The slight disparity between the several research could be explained by a number of factors. The different studies employed different meal factors to determine DII ratings. Additionally, different foods and beverages are included in the FFQ depending on the location. Furthermore, various study populations also have distinct effects [23].Despite the fact that dietary patterns vary greatly around the world, the data that are now accessible are primarily from cultures with pro-inflammatory eating habits. But a case-control study in the Vietnamese community similarly supported the idea that elevated levels of inflammatory biomarkers are associated with a higher risk of PCa [18]. Overall, higher DII scores indicate a more pro-inflammatory diet is linked to higher incidence risks for PCa. Additionally, a prospective research of French people in their middle age discovered that DII was linked to a higher risk of developing PCa and that the combination of DII and alcohol consumption (g/d) was related with a lower overall risk of developing cancer (P-interaction = 0.02) [21]. This further confirms our findings that the non-drink group’s interaction with DII had an impact on PSA. Additionally, the interaction may be more effective in directing the application of DII to non-drinking populations in order to delay the onset of PCa.
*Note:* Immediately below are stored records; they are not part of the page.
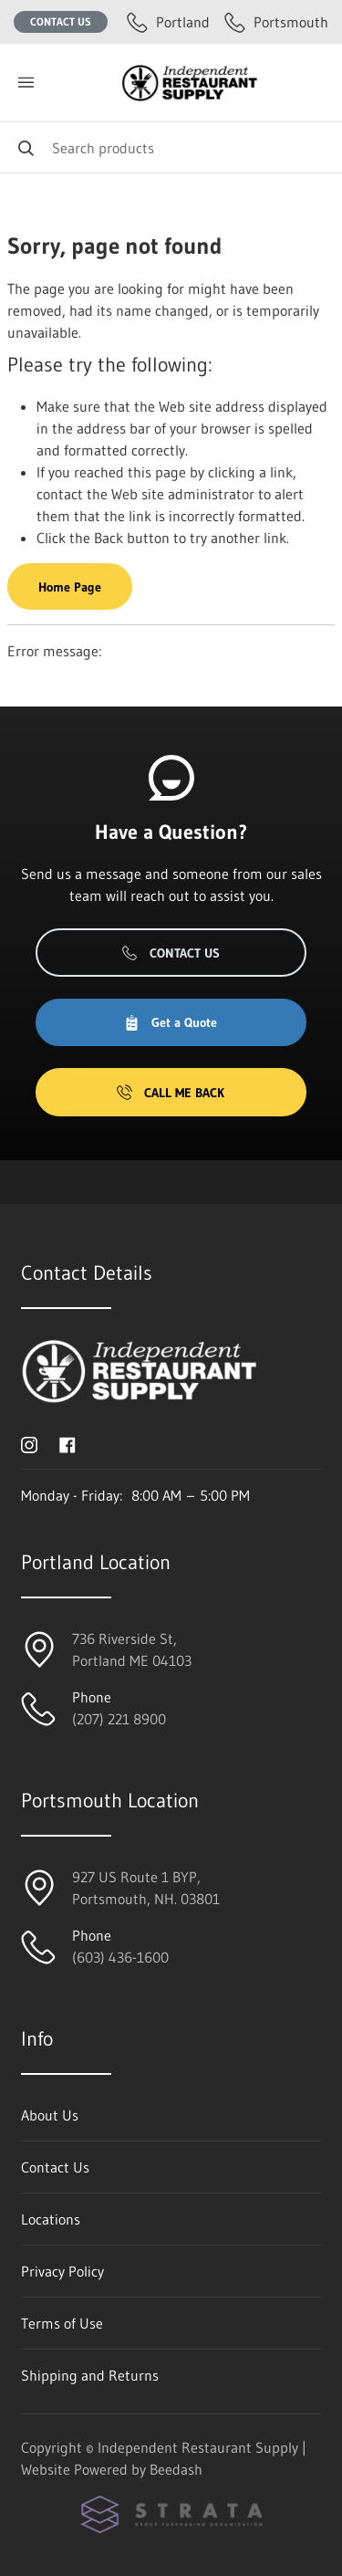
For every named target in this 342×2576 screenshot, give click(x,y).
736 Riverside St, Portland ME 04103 (132, 1649)
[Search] (171, 147)
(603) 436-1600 (120, 1957)
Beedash (176, 2469)
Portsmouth (276, 22)
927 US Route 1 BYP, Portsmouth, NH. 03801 (146, 1888)
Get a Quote (170, 1022)
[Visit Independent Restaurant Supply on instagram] (29, 1443)
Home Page (69, 587)
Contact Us (60, 21)
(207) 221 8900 (119, 1719)
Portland (168, 22)
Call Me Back (170, 1092)
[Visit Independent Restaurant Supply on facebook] (67, 1443)
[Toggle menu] (25, 82)
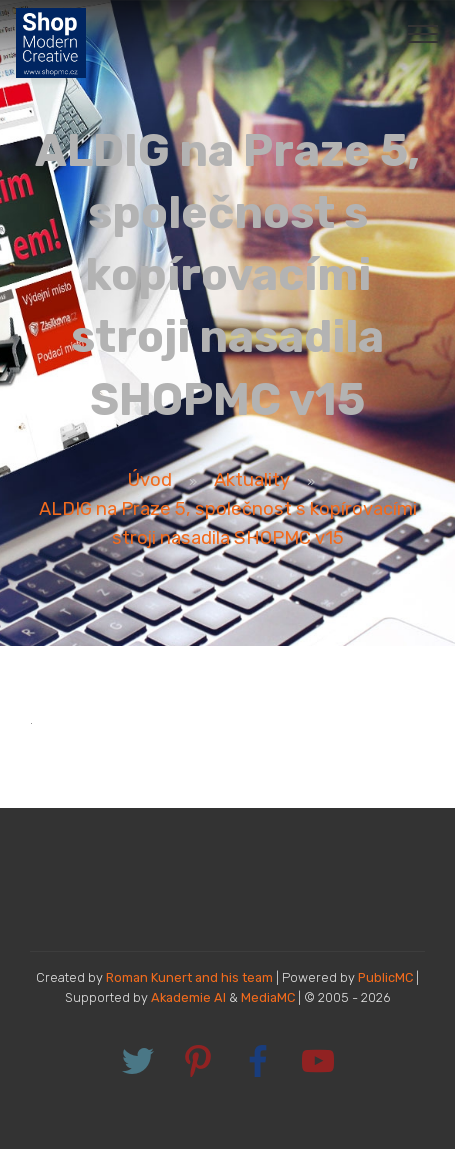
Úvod (150, 480)
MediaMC (268, 997)
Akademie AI (188, 997)
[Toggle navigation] (423, 33)
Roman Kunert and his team (191, 977)
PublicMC (385, 977)
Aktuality (252, 480)
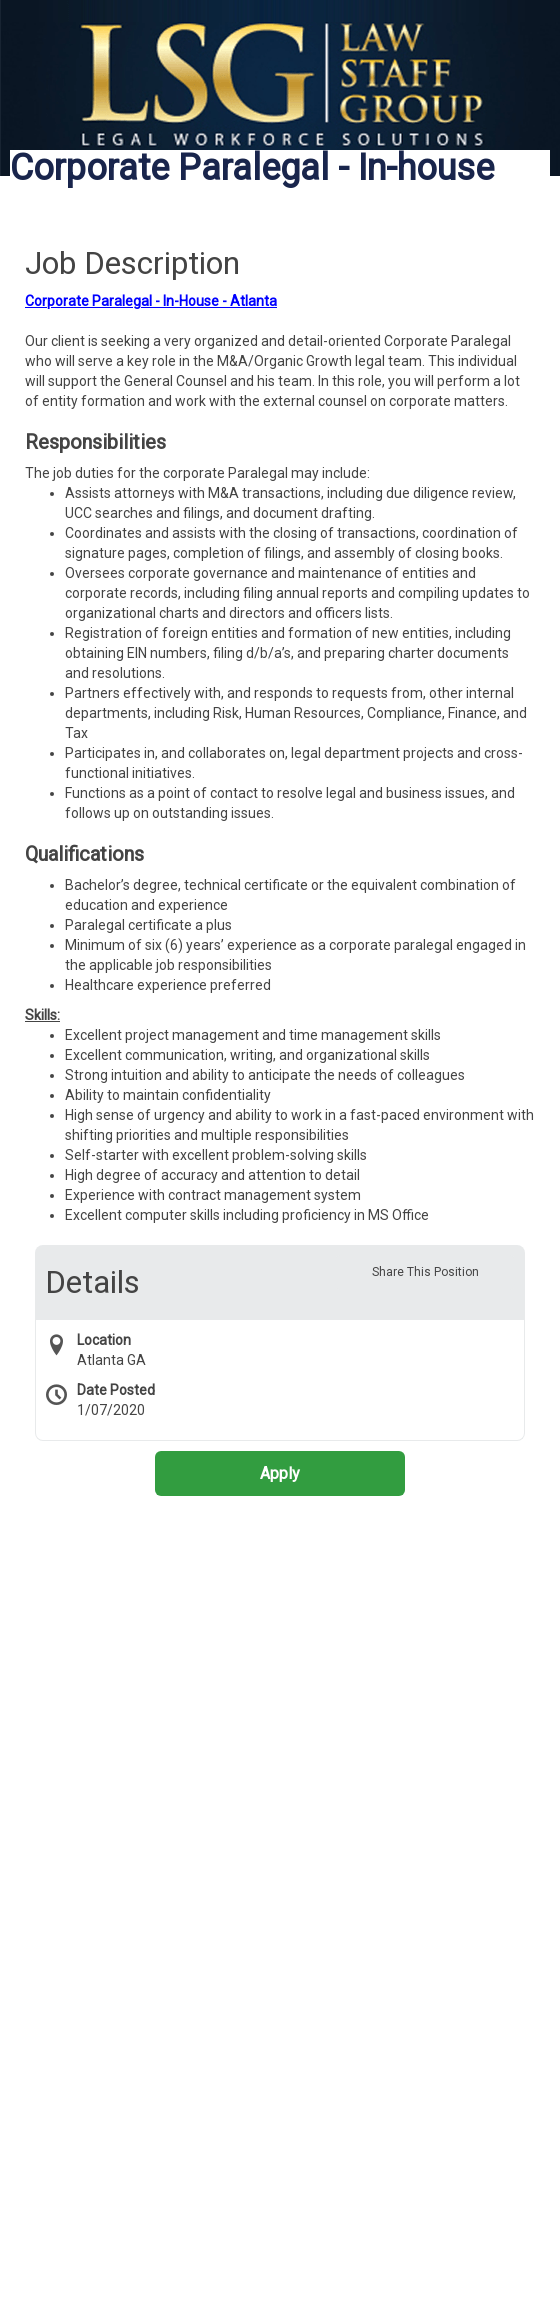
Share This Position (425, 1272)
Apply (280, 1473)
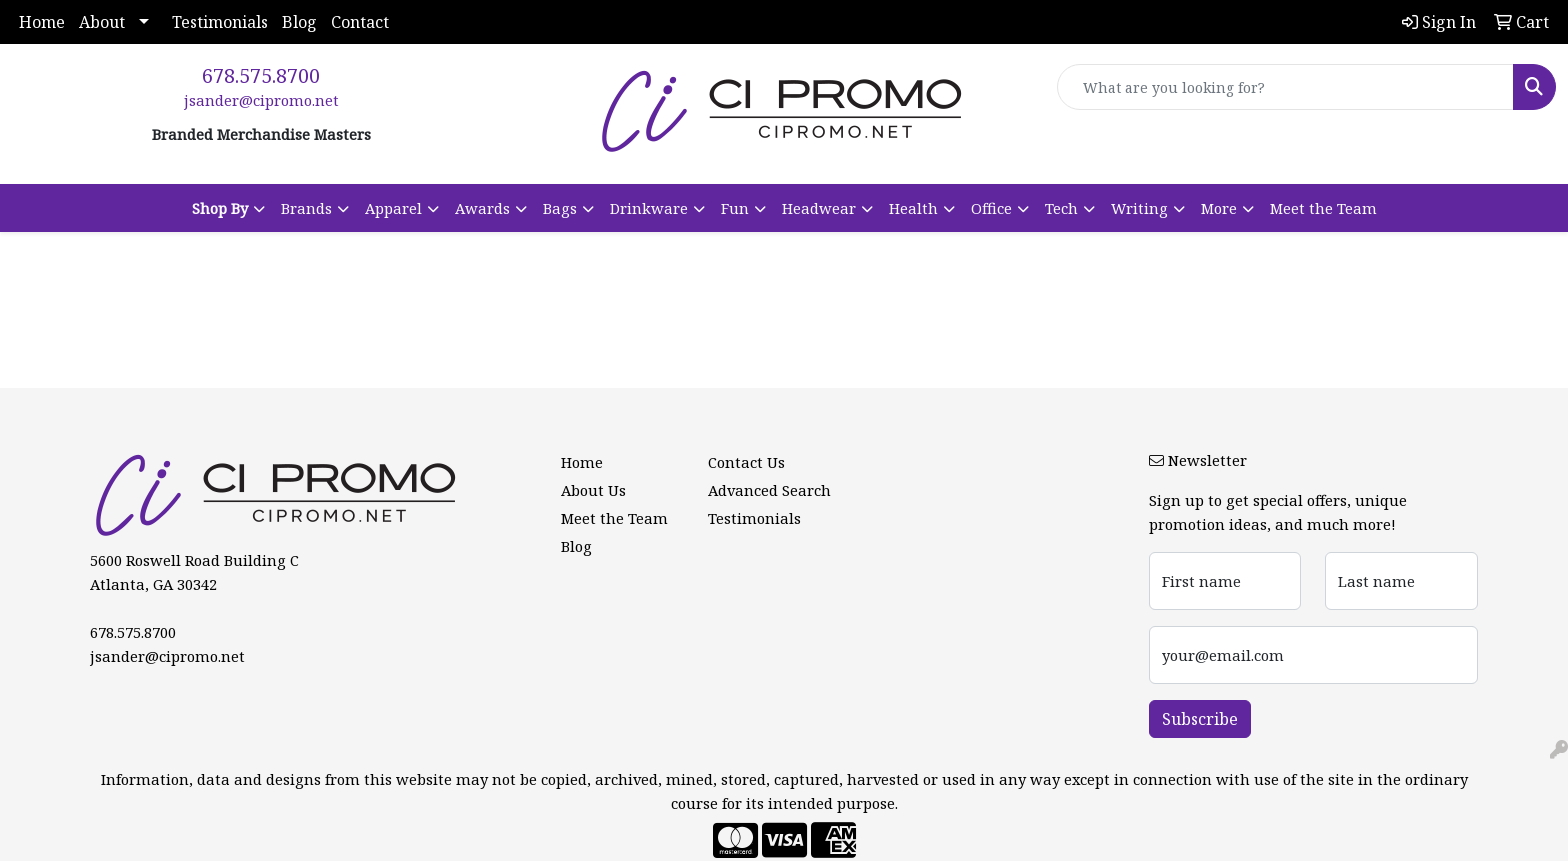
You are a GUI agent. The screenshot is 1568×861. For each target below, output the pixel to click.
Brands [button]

Our research has several limitations. The correlations found in cross-sectional observation study may not indicate direct causality, to begin with, and they may be muddled by other unmeasured factors. However, a number of potential confounders, such as age and race, were adjusted in the logistic regression model. Second, even with such a sizable sample, the research population was limited to US nationals and the calculation of the DII is obtained using the data of dietary intakes during a twenty-four-hour period, which should be considered when extrapolating to other populations. Additionally, even though the interaction test is significant, neither the drinker nor non-drinker groups in the subgroup analysis demonstrate a significant relationship between the DII groups and PSA level. Furthermore, remembrance bias and self-reporting bias may cause the results from self-reported 24-hour dietary recalls to be biased. An inaccurate result may be obtained if the same person were resampled in a different district. As a result, each year the NHANES examined over 5,000 people in 15 distinct counties across the nation. Participants were chosen using a multistage, stratified probability approach. Finally, PSA may be controversial with this test due to the chance of false positive results. The PSA testing guidelines are regularly updated to include subgroups of men who might benefit from the testing the most while experiencing the fewest negative effects [43]. As part of this revision to the recommendations, the previously recommended cutoff threshold of 4 ng/ml might be altered [44]. We continue to use the 4 ng/ml cutoff number in this inquiry based on previous recommendations. If the indicated PSA cutoff level is changed, the therapeutic significance of these data might be limited. It should be important to corroborate our findings with additional carefully planned multi-center controlled studies in light of these limitations.

Conclusion

The results of our study indicated that drinking might affect the association of DII with the PSA level. DII is likely to be a good index for non-drinkers to predict the PSA level. Although, DII data were obtained from 24-hour dietary recall interview-derived or food record data, but it can be used with dietary data from any source and be used for guiding non-drinkers in setting dietary goals to reduce their intake of pro-inflammatory, which possibly reduce PCa incidence and mortality. Besides, dietary intervention might be a promising method in the therapy of prostate for non-drinkers. Although we had offered some clinical hints, further randomized controlled research is required in the future to offer more proof.